Toshikazu Ushijima
National Cancer Center Research Institute
Allele-specific DNA methylation is an important mechanism of genomic imprinting. To make a genome scanning for regions differentially methylated in two genomes, methylation-sensitive representational difference analysis (MS-RDA) was developed (Ushijima et al., PNAS 94: 2284, 1997). Each of two sources of genomic DNA is digested with a methylation-sensitive restriction enzyme, HpaII, and PCR is performed to amplify the entire restriction product using a universal adaptor and primer. When a specific genomic region is unmethylated in one genome, DNA fragments whose sizes are suitable for PCR will be produced by the restriction digestion and amplified by PCR. On the other hand, when the region is methylated in the other genome, no fragments suitable for PCR will be produced and no fragments from the region will be present in the PCR product.
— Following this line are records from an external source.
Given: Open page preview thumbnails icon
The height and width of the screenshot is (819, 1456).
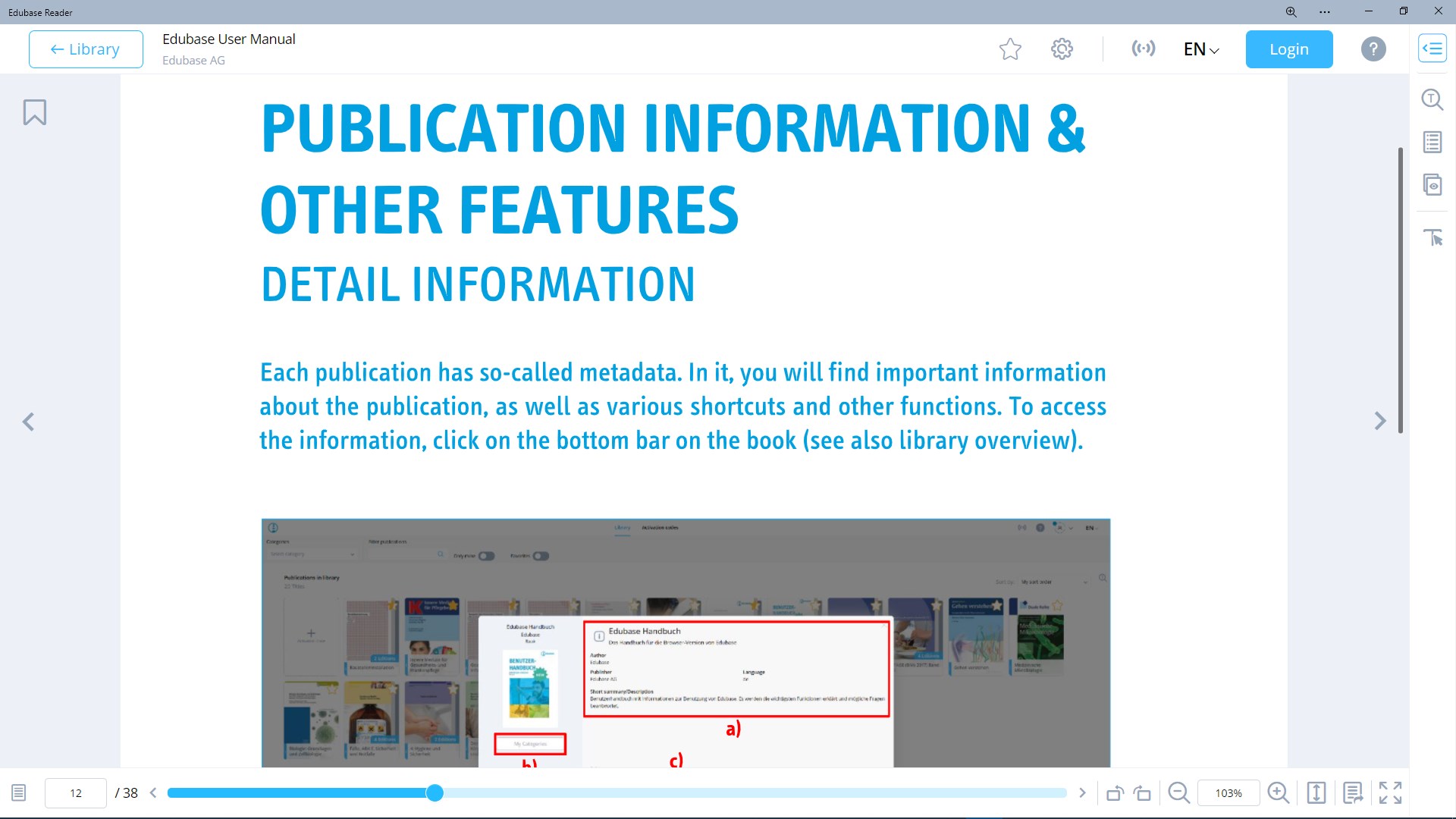Looking at the screenshot, I should (1432, 184).
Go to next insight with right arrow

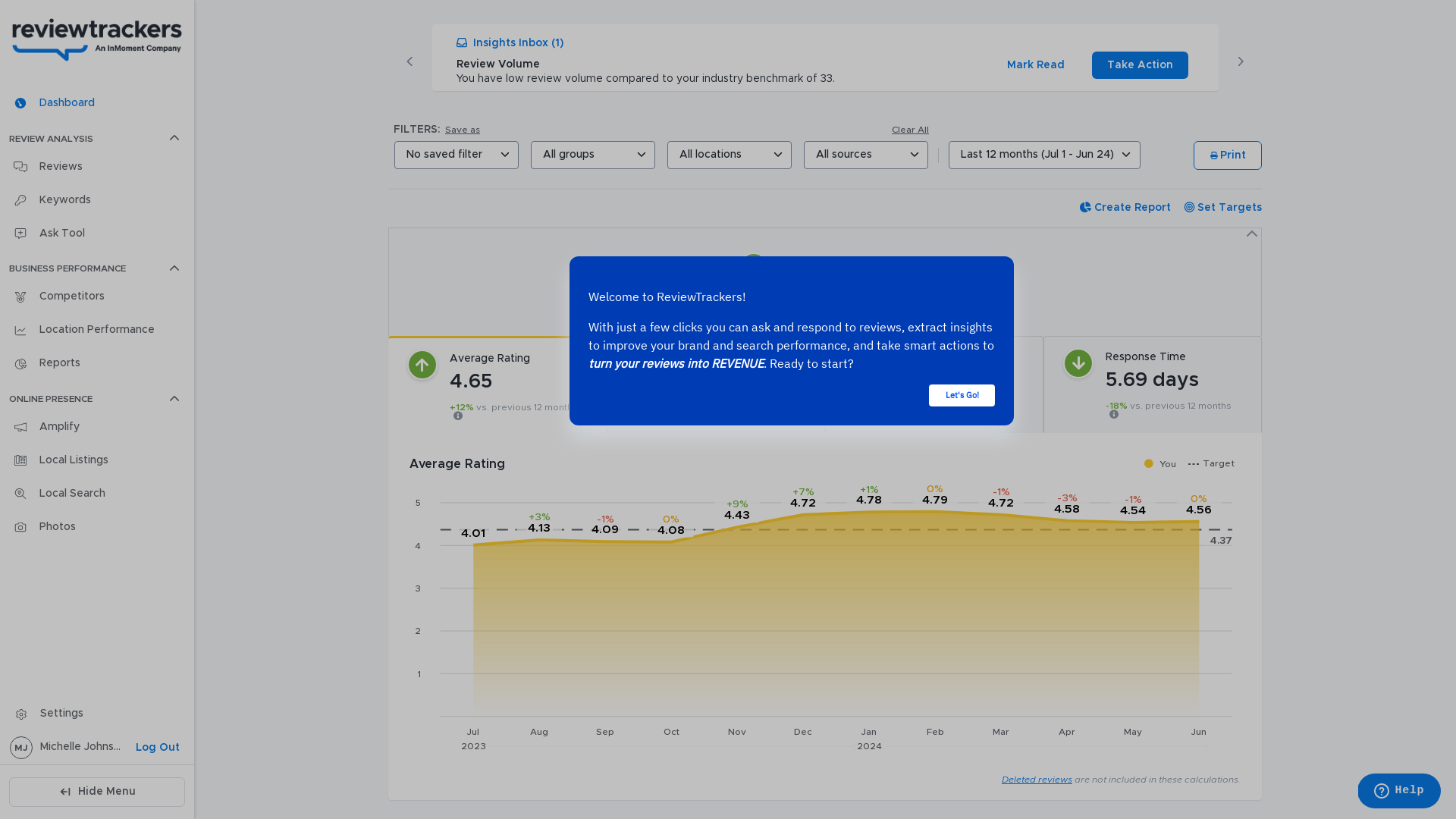click(x=1241, y=61)
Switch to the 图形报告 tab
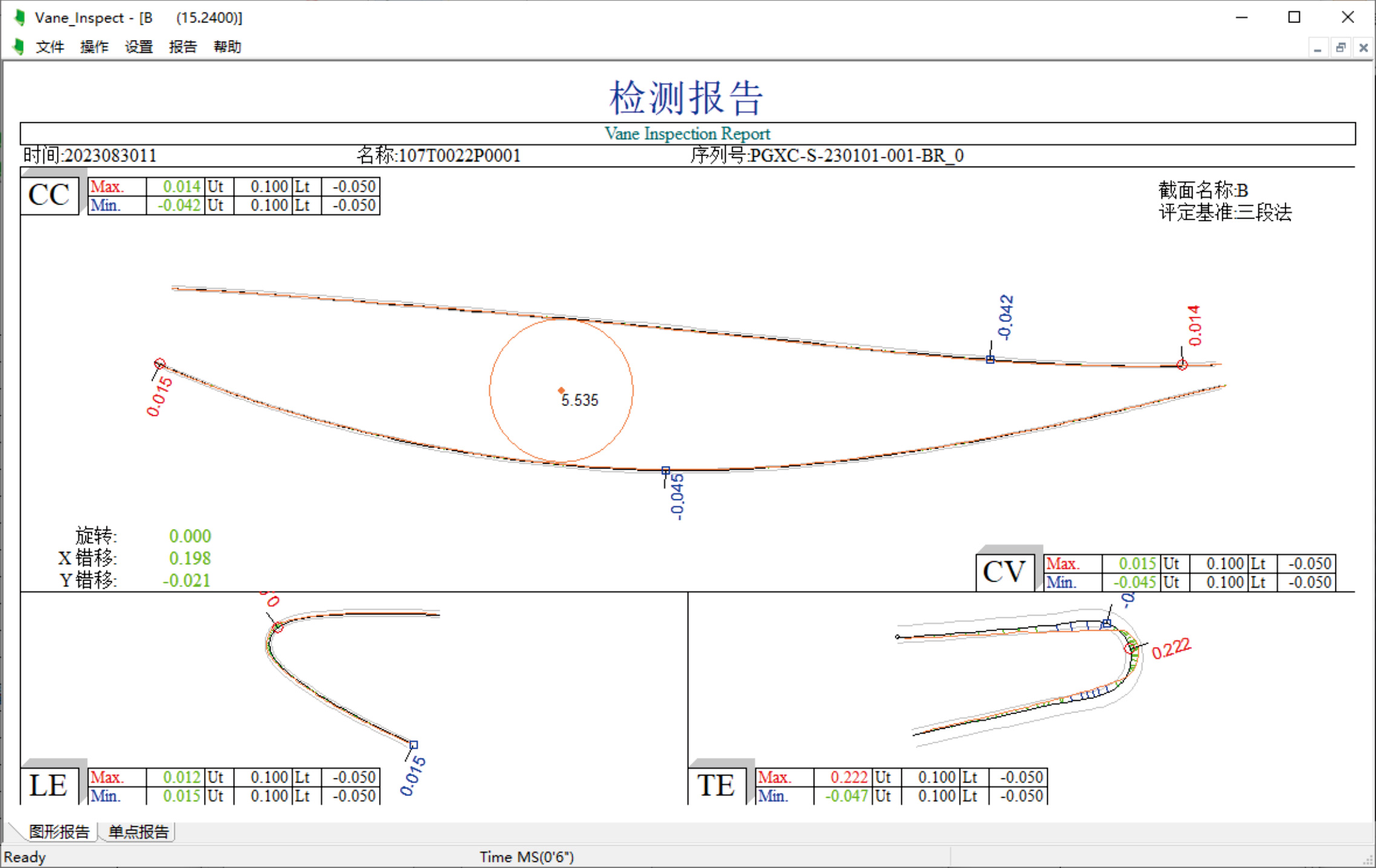The height and width of the screenshot is (868, 1376). point(59,832)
These steps convert a difference in the methylation of a specific genomic region into a difference in the presence/absence of DNA fragments derived from the region. The difference in the presence/absence can be easily identified by the following genomic subtraction technique, RDA (Lisitsyn et al., Science 259: 946, 1993). MS-RDA was performed to isolate DNA fragments that are unmethylated in a normal human bronchial cell line (NHBE) and methylated in human lung cancer cell lines. A total of 16 DNA fragments that were flanked by CpG islands and hypermethylated also in primary lung cancers were isolated. Among the 16 fragments, five were located in the vicinities of known genes. The expression levels of the five genes were analyzed, and those of EDN-1, MEIS1 and 5HTR1B were shown to be reduced in human lung cancers. Bisulfite sequencing showed that a CpG island in intron 6 of MEIS1 was methylated in almost half of the DNA molecules in NHBE and in almost all of the DNA molecules in EBC-1 and LK-2 carcinoma cell lines. A polymorphism in the region is being searched to determine the allelic status of the methylation. MS-RDA was shown to detect differences between 50% and 100% in the number of methylated DNA molecules, and is expected to be useful in finding out differentially methylated genomic regions.